Reviewed by Cressida McLaughlin
Chloe is deliriously happy with her boyfriend Hugo, but they've been together for a while and she is waiting for the moment when Hugo slips a ring on her finger and walks her down the aisle. And this isn't just because she's keen to settle down with him and commit for the rest of her life, but because she has the added pressure of being the girlfriend of the second in line to the throne. Hugo's princess sister Sophie is not keen on Hugo's middle-class girlfriend, and takes every opportunity to create unflattering nicknames for Chloe or leak her whereabouts to the press. With so much scrutiny on her, Chloe believes that if sweet, loyal but often oblivious Hugo proposes to her, then the watching world will have to take her more seriously. Hugo and Sophie are still overshadowed by the mysterious death of their mother, Princess Belinda, years before, and with some life-changing decisions to make, Hugo is thinking about his mother even more than usual.
American volleyball player Lori, fresh from medal success at the Olympics, is in a contrasting predicament. After being spotted and romanced by the Joachim, the King of tiny European tax-haven Herzoslovakia, she suddenly finds herself accepting his proposal, preparing to swap her sporty life in America for elaborate castles and royal engagements. Her prospective husband and his mother are kind and gracious, showing Lori and her family every courtesy, and Lori believes she has found future happiness in the most unexpected place.
Killer Queens is a sparkling, delicious romp of a novel, with three enticing story lines and luxury and privilege running through it. The settings – Buckingham and Kensington palace, Herzoslovakian castles and luxury resorts in Mexico and Ibiza – are incredible, described in such intricate detail that you can fully imagine them, and revel in the decadence. Chloe and Lori are both likeable, down to earth women who find themselves in extraordinary situations, and their stories give the readers an inkling of what it must be like to be thrust into a world so steeped in history, tradition and reputation that it's unrecognisable. All the characters are well defined – there are some excellent baddies, loveable heroines and drool-worthy heroes. I loved Chloe's mum and dad, and their way of dealing with having a member of the royal family round to tea, and Hugo is completely adorable.

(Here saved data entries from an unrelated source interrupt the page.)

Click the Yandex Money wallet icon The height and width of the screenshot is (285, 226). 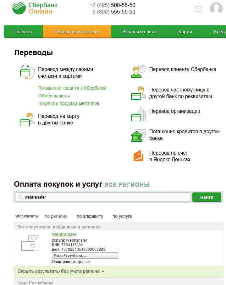click(x=138, y=156)
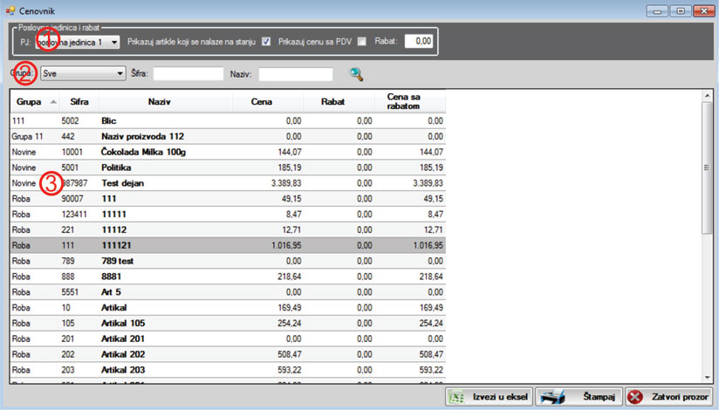Click the Rabat 0,00 input box
The image size is (719, 410).
click(x=418, y=41)
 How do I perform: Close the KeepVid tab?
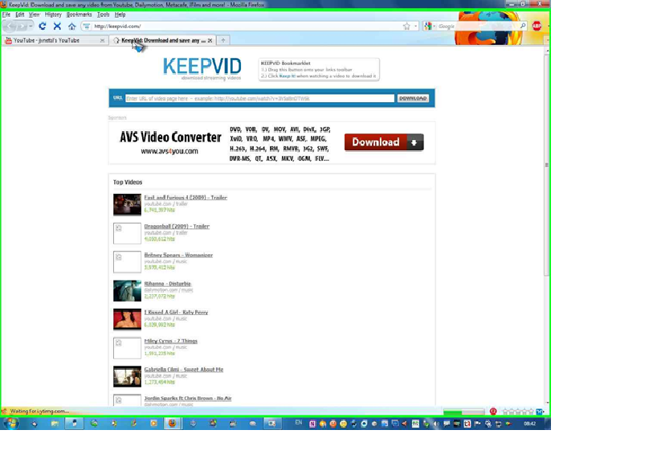pos(210,40)
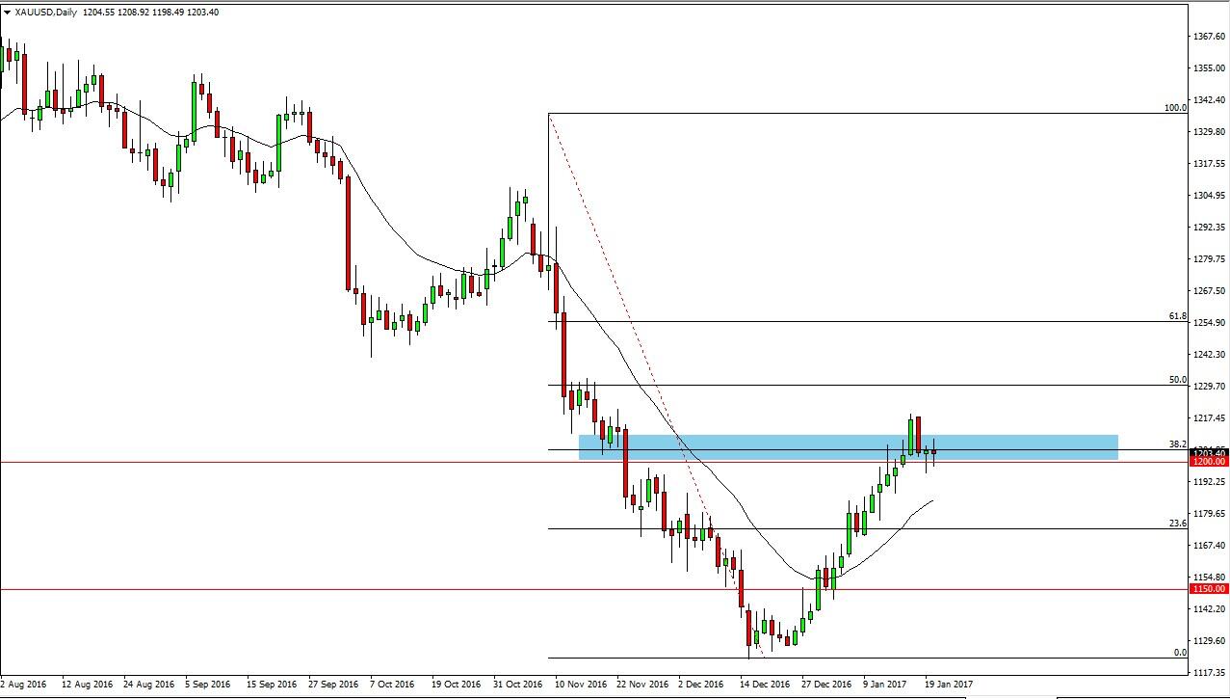Screen dimensions: 1230x699
Task: Select the 38.2 Fibonacci level label
Action: [1177, 444]
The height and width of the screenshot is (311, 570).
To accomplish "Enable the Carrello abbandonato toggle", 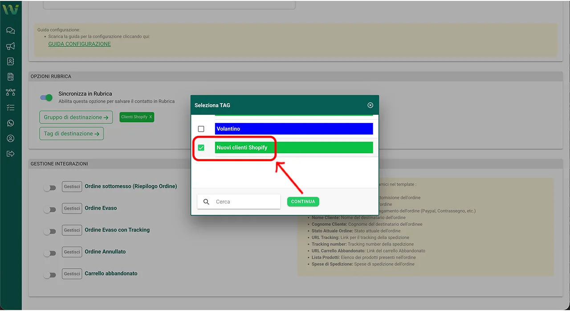I will (49, 275).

There are several parallels to the current British royal family, from the relationship between Hugo and Chloe to Hugo's mother dying tragically and unexpectedly, and I – as I'm sure most readers will – spent a lot of time wondering if the real royal family are, behind closed doors, in any way similar to how they are portrayed in Killer Queens. I guess that's part of the attraction. There are enough scandals, sex and secrets in Killer Queens to shock even the most outrageous tabloid newspaper.
If you like your books brimming with escapism and intrigue, then you'll love Killer Queens. It's brilliantly written, has clever, page turning plots and extravagant locations. I prefer books more firmly grounded in reality but, personal preference aside, I would highly recommend this to bonk-buster fans.